So when they adjust for inflation, it means they’re showing you all the numbers based on how much the dollar costs *today*, so that you have a direct, easy-to-read comparison.

For instance, say someone is saying “this cost $50 in 1950 and $300 in 2021”. If it’s *not* adjusted for inflation, then you might think that the value of the investment really went up quite a bit since 1950… But when you *do* account for inflation, you’ll see that that 1950’s $50 is actually worth $542.70 in 2021. So when you adjust for inflation, you see that investing in whatever that was in 1950 would have actually resulted in a *loss* of value, assuming you just bought $50 of whatever and never touched it again.

Inflation is the (gradual) increase of prices (or decrease in value of currency) over time. $1 in 1970 has the same face value as $1 in 2020, but can’t buy the same amount.

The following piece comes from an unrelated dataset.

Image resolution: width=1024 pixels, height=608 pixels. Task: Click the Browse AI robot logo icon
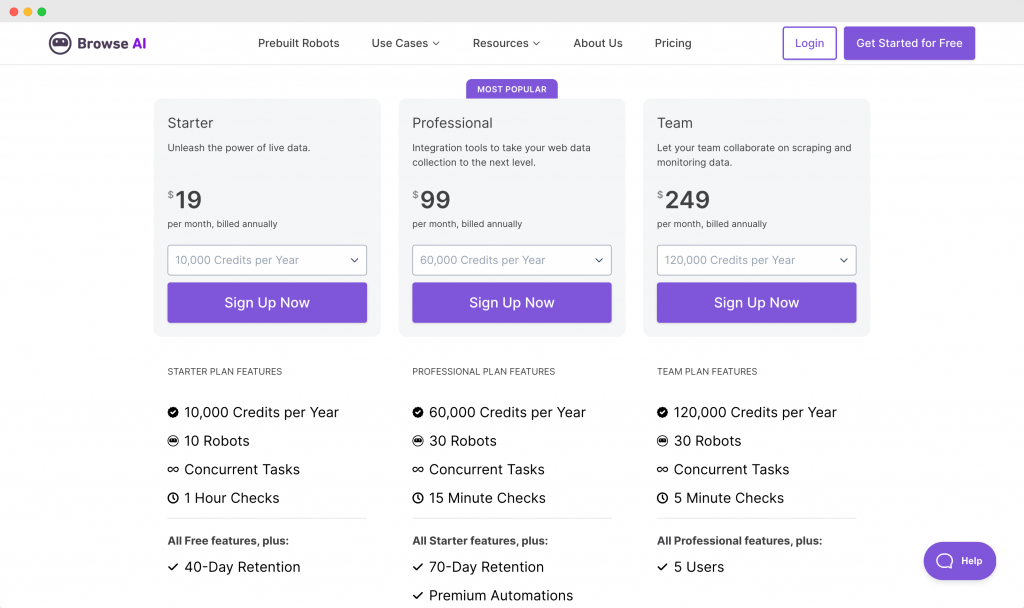click(60, 43)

So any system that tracks money/value over time, like an investment portfolio, will account for this.

Saying “adjusted for inflation” means they are converting all the money deposited/earned over time to a single time point, so you can see how well your investments are doing without the effects of inflation.

Inflation effectively serves as a negative interest rate

If you invest $100 and get a 10% return in one year then you have $110 at the end. But inflation means those dollars buy less, if everything has increased in price by 15% then your $110 buys as much as $95.65 would have last year so your return rate *adjusted for inflation* is actually -4.35% which isn’t good. If inflation was only 5% then your real return was about 5%

Adjusting for inflation is important to know how much more value you end up with rather than how many more nominal dollars you have, and let’s you talk about everything in “today’s dollars”

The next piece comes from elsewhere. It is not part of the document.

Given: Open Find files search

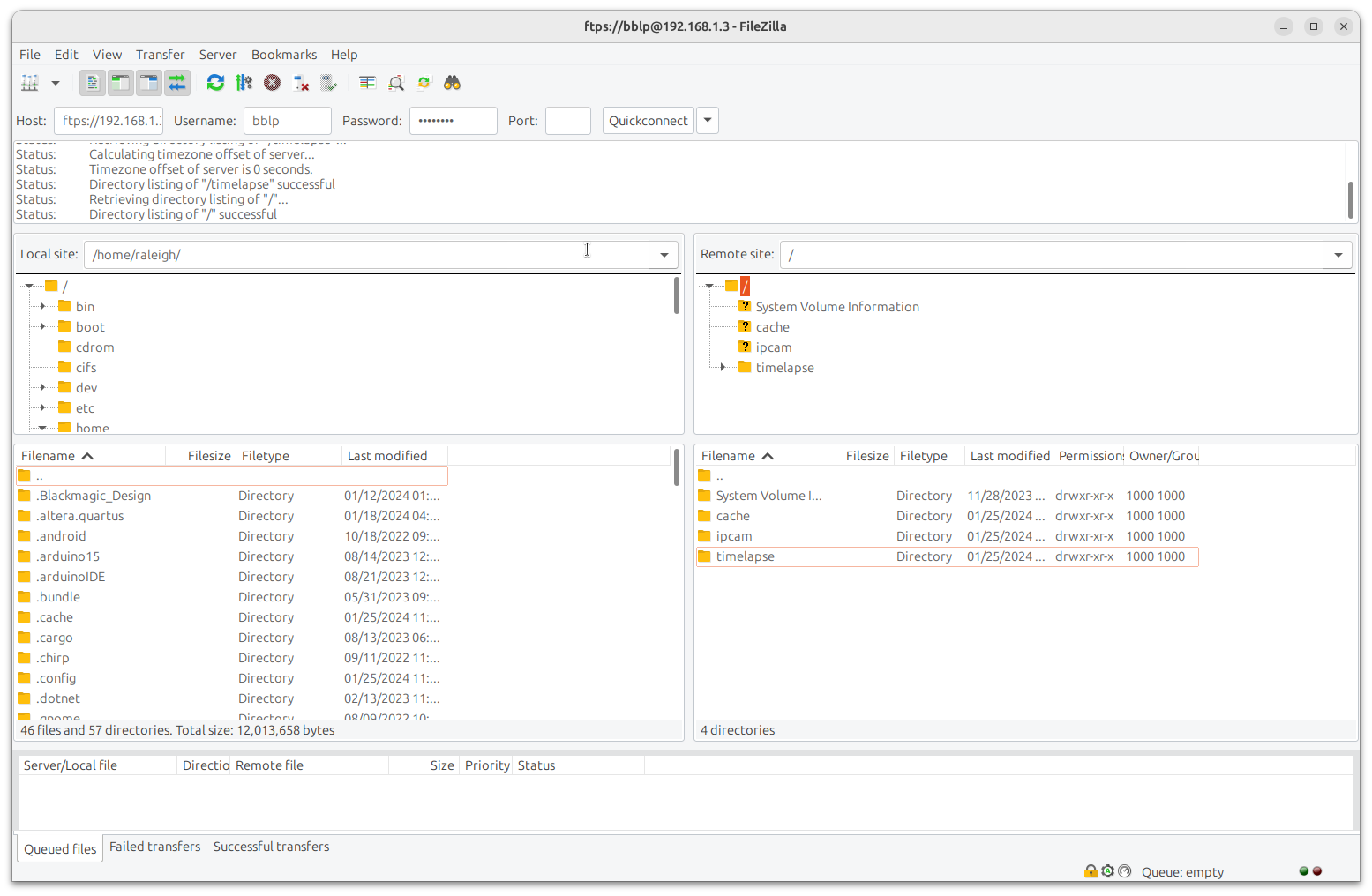Looking at the screenshot, I should [452, 82].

Consider a real world example – Venezuela 2 year bonds are currently offering a yield of 92,571%, that’s crazy right?! And yes, that’s 92 *thousand percent*

Bad news, those bonds pay out in Bolivars not USD. Since Venezuela is currently undergoing hyperinflation the real return on these bonds (when you convert back to a stable currency) is going to be no more than about 5% but is currently predicted as -100% since you’ll probably never get paid

Nominally this rate looks insanely good, adjusted for inflation its insanely bad

In order to get an idea of actual growth of an investment in regard to buying power, you need to determine how it did relative to inflation. If an investment goes up 10% annually for 10 years, that’s great if inflation was only 2%, but your buying power dropped if inflation was 20% during that time.

Let’s say you have $50k which would buy you a loaded BMW 3-series today… in 10 years will that still buy you a loaded 3-series, a stripped down Hyundai (not good), or a Rolls-Royce (good!)

Inflation is another name for simply printing more money, with nothing backing it up, thus devaluing it.

Currency was once backed by actual real gold. Now it’s backed by literally nothing and relies on trust alone.

Bread cost 25c xxx years ago.
Now it costs a dollar – why so?
Because the amount of dollars in circulation has quadrupled.

“Adjusting for inflation” means they’re printing money like confetti.

We should not simply accept INFLATION as normal as we’re led to believe.

We should be asking why DEFLATION isn’t the acceptable norm.

Inflation means you have to adjust the dollar value of everything, not just investments.

Note: this explanation is over-simplified.